Нотариус плакала, убирала неухоженные могилы, нимало не стесняясь потерянно слонявшегося следом Валички; клала под жалкие железные пирамидки цветы, нарванные поутру на теплоуховском огороде. Все же оставила маленько цветочков, чтобы положить на свежую могилу бабы Ани: хоть она и завалена цветами — все равно ведь душе приятно, когда ее лишний раз по-доброму поминают!..
НАРОДНО-РАДИКАЛЬНЫЙ РЕФОРМИСТ
— О, пигмей литературный! О, титулованная бездарь! О, ум ничтожный, лукавый и суетливый!.. — бился головою о спинку койки писатель Кошкодоев. — Где священный огонь, горевший в твоей душе? Нет, он не горел, — он пылал, и грел людей! Священный, святой огонь русской литературы?! О, Боже, Боже мой!!..

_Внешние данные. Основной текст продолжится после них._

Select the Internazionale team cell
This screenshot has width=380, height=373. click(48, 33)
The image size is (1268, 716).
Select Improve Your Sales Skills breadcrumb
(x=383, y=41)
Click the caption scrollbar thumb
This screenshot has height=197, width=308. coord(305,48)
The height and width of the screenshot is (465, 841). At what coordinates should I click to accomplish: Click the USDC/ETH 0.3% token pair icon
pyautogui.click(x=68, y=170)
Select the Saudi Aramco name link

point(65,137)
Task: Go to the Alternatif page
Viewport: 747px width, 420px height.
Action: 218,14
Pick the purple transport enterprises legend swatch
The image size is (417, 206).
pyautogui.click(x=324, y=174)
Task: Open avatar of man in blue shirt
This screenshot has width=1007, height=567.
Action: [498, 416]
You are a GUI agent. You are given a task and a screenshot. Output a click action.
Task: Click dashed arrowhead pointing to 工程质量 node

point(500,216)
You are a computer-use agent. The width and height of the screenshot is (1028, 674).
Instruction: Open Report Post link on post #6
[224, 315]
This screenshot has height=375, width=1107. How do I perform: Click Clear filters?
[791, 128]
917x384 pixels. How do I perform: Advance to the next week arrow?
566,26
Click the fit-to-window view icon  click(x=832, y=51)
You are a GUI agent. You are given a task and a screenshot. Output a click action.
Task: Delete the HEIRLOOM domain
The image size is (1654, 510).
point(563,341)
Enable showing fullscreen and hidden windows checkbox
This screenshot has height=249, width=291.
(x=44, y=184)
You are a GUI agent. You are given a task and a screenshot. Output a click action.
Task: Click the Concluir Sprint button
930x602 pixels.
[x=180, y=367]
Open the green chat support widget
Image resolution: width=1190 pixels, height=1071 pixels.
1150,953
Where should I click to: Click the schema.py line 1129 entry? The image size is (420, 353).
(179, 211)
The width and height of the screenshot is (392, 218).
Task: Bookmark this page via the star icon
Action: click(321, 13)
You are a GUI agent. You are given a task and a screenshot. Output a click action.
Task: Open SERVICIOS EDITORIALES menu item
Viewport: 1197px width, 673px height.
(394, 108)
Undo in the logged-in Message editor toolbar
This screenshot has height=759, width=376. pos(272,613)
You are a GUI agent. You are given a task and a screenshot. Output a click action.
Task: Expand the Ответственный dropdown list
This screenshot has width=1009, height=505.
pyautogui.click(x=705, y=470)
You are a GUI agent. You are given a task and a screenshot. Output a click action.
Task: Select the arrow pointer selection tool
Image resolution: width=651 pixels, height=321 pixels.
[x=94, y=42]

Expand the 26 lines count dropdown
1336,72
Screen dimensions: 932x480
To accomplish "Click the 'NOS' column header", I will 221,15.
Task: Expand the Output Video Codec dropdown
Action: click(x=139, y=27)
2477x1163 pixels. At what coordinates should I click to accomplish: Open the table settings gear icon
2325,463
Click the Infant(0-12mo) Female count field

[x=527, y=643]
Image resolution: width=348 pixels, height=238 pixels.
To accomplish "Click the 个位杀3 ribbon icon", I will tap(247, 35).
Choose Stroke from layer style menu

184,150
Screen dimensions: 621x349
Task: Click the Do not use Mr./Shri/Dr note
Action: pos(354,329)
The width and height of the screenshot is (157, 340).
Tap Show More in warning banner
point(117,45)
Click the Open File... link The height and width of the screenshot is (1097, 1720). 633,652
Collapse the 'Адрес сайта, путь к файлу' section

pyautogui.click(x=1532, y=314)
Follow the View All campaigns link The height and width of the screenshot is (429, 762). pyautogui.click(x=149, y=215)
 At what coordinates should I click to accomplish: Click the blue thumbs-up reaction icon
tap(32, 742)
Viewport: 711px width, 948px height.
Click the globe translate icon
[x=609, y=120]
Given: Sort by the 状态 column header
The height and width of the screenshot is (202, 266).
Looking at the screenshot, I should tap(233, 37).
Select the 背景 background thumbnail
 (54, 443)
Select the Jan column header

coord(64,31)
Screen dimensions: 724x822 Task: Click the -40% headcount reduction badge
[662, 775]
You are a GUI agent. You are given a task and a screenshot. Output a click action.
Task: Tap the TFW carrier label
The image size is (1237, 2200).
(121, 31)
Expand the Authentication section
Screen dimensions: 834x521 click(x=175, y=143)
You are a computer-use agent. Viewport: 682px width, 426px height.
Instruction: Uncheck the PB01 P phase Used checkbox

Никто не отвечал ему, в палате было тихо, пусто: кого заставишь сидеть здесь душным летним днем? Лишь тускло глядел и гнусно склабился пьяница с плаката: «Весьма губительную роль играет в жизни алкоголь». Вадим Ильич сел, вытер облитое слезами лицо подолом таиландской рубахи.
В-общем, припадки подобного рода не были столь уж редки в жизни деятеля литературы: более или менее периодично они возникали и в Москве, и лечились либо запоями, либо свежими девочками, либо поездками в какие-нибудь экзотические места. В убогих условиях уездной больницы прибегнуть к этим испытанным антидепрессивным акциям было затруднительно, — потому и буйное, скоро проходящее состояние носило теперь характер долгой скрытой истерики.
— Айя-а-аа… Йяу-уу!.. Господи, спаси меня грешного, многогрешного, макрогрешного, омерзительного… Ыйя-ааа!..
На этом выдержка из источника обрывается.